The changes came as part of a proposed update to the Centers for Disease Control and Prevention’s controversial 2016 guidelines on opioid prescribing. The recommendations are an attempt from health officials to strike a balance between limiting the harms that can come from long-term opioid use; allowing for physicians to come up with individualized plans to treat their patients; and encouraging reductions in dosages when it can be done safely and with patient buy-in.
The newer guidelines still say that “opioids should not be considered first-line or routine therapy for subacute or chronic pain” and note that other treatments are often better for acute pain as well. Doctors should prioritize non-opioid medications and interventions like exercise and physical therapy, according to the recommendations.
Gone, however, is language that says doctors should “avoid increasing dosage” to 90 morphine milligram equivalents or more per day or to “carefully justify” such a decision. The CDC guidelines were always meant to be voluntary, but policymakers sometimes interpreted the 90 MME figure as a hard ceiling for what doctors could prescribe — even though many chronic pain patients were already on higher dosages.
Instead, the newer recommendations say that “clinicians should prescribe the lowest dosage to achieve expected effects.”
Similarly, the updated guidelines no longer indicate time limits for prescriptions for acute pain. The 2016 version suggested “three days or less will often be sufficient; more than seven days will rarely be needed.”
The CDC is accepting comments on the draft through April 11. A finalized update is expected this year.
The guidelines also offer recommendations for “whether, when, and how to taper opioids” — meaning how to safely lower patients’ doses. The CDC urges doctors to find the lowest possible dose that can still reduce their patients’ pain.
In many ways, the proposed changes to the guidelines are a victory for experts and patient advocates who have argued for years that despite the CDC’s intentions, the guidelines were resulting in physicians unsafely tapering patients or cutting patients off entirely — in part because of the specific dosage benchmarks included in the guidelines.
The 2016 guidelines became a major flashpoint in the ongoing — and often contentious — debate over how tightly to limit the opioid prescribing patterns that helped ignite the country’s overdose crisis, and the unintended harms being imposed by those efforts. Experts disagree over whether opioids should be used as a chronic pain treatment broadly at all. Doctors who encourage patients to try to lower their doses point to various harms from long-term, high-dose opioids — not just the risk of addiction and overdose, but possible mental health consequences and perhaps even worse pain sensitivity.
Opioid prescriptions have been falling since 2012, as the medical community realized it needed to reassert control over how laxly the medications had been prescribed. The declines accelerated after the publication of the 2016 guidelines.
The authors of the original guidelines have stressed that they were just recommendations for certain patients in certain settings, but they were sometimes cited by states and insurers to impose hard caps on the duration and dosages of opioid prescriptions. More broadly, the fear of attracting scrutiny from authorities for prescribing high-dose or long-term opioids led many doctors to stop treating these patients or to rapidly reduce their dosages.

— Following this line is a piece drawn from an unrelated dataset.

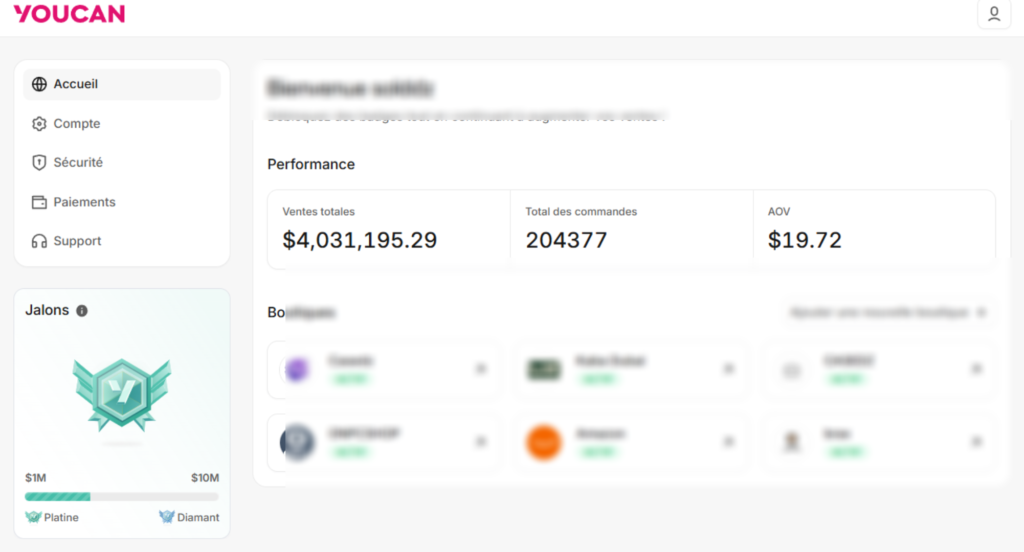Click the AOV performance card

pyautogui.click(x=874, y=229)
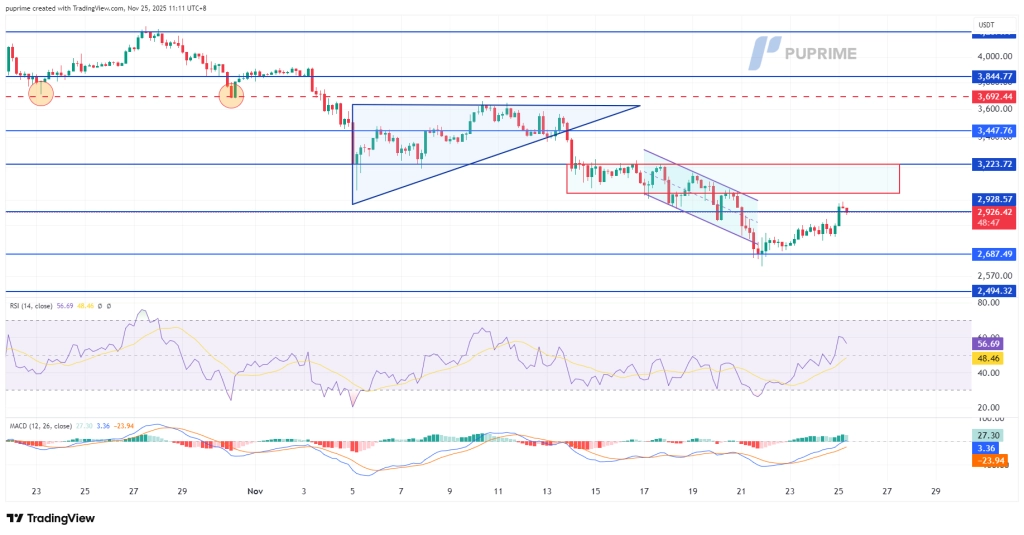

As a result, advocates and some experts argue, patients could no longer get necessary treatment for their chronic pain. Moreover, some patients who had been on the pills for years and whose dosages were unsafely slashed sought out illicit supplies of opioids; some even took their own lives.
The authors of the original guidelines wrote in the New England Journal of Medicine in 2019 that their recommendations had been misapplied and were wrongly being used to cut off patients or to justify unsafe tapers.
It’s a message they reiterated throughout the updated proposal, saying, for example, that while tapering or discontinuing opioids could be a goal for some patients when the risks of continuing use outweighed the benefits, “clinicians should not abruptly or rapidly reduce opioid dosages from higher dosages” except in emergencies.
Like the 2016 version, the new guidelines are not meant to apply to patients with cancer or sickle cell disease, nor do they apply to end-of-life pain care.